Part 2: The Structures That Connect Providers
CINs, IDNs, IPAs, PHOs, MSOs, and Franchise Models
If Part 1 was about how individual physicians organize themselves, Part 2 is about how they connect into something bigger.
The challenge is simple: a solo dermatologist can’t negotiate with UnitedHealthcare. A five-physician primary care group can’t build the data infrastructure needed for value-based contracts. A community hospital can’t offer the full continuum of care a patient needs after a stroke.
So providers affiliate. They join networks. They merge. They form joint ventures. They hire management companies.
The six models in this section represent the spectrum from loose affiliation to full corporate integration:
Clinically Integrated Network (CIN) — Independent providers who formally agree to share data, follow common protocols, and report quality together. This lets them negotiate collectively with insurers without violating antitrust law. Think of it as a club with rules, not a corporation.
Integrated Delivery Network (IDN) — One company that owns everything: hospitals, physician groups, ambulatory centers, post-acute facilities, sometimes even an insurance plan. Kaiser Permanente is the textbook example.
Independent Practice Association (IPA) — An association of independent practices that contract together with health plans. Big in California. Each doctor keeps their own practice; the IPA is just the contracting vehicle.

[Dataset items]

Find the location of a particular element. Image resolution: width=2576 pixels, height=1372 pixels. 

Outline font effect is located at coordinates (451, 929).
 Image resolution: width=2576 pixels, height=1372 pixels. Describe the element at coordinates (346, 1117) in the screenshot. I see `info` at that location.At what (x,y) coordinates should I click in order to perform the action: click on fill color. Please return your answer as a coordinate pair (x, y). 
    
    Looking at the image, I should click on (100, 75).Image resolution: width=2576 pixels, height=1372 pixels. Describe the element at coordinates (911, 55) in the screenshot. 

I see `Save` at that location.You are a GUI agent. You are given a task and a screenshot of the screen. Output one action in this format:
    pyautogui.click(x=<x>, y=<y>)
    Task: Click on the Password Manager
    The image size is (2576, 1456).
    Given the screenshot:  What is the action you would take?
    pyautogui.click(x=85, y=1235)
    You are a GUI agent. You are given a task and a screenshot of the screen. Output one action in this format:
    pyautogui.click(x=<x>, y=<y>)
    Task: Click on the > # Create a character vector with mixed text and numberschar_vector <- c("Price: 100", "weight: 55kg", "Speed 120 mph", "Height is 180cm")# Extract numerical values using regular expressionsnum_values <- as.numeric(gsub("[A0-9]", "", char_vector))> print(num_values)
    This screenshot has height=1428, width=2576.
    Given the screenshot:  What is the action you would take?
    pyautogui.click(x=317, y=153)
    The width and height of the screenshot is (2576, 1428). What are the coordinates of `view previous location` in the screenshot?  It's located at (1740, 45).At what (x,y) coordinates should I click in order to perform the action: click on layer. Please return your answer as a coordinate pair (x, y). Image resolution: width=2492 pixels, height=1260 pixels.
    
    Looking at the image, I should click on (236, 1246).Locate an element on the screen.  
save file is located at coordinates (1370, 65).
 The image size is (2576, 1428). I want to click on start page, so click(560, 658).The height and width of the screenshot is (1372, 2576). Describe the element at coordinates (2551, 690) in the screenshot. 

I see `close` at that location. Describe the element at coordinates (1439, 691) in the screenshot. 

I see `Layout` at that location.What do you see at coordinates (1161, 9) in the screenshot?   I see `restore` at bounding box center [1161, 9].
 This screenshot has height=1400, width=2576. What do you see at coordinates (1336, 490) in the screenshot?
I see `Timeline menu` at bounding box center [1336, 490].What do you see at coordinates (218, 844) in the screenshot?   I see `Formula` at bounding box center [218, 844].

- **Aim of the exercise**
Reproduce the stretch of the provider-structures overview from "Integrated Delivery Network" through "the contracting vehicle.", word for word.

- **Exercise result**
Integrated Delivery Network (IDN) — One company that owns everything: hospitals, physician groups, ambulatory centers, post-acute facilities, sometimes even an insurance plan. Kaiser Permanente is the textbook example.
Independent Practice Association (IPA) — An association of independent practices that contract together with health plans. Big in California. Each doctor keeps their own practice; the IPA is just the contracting vehicle.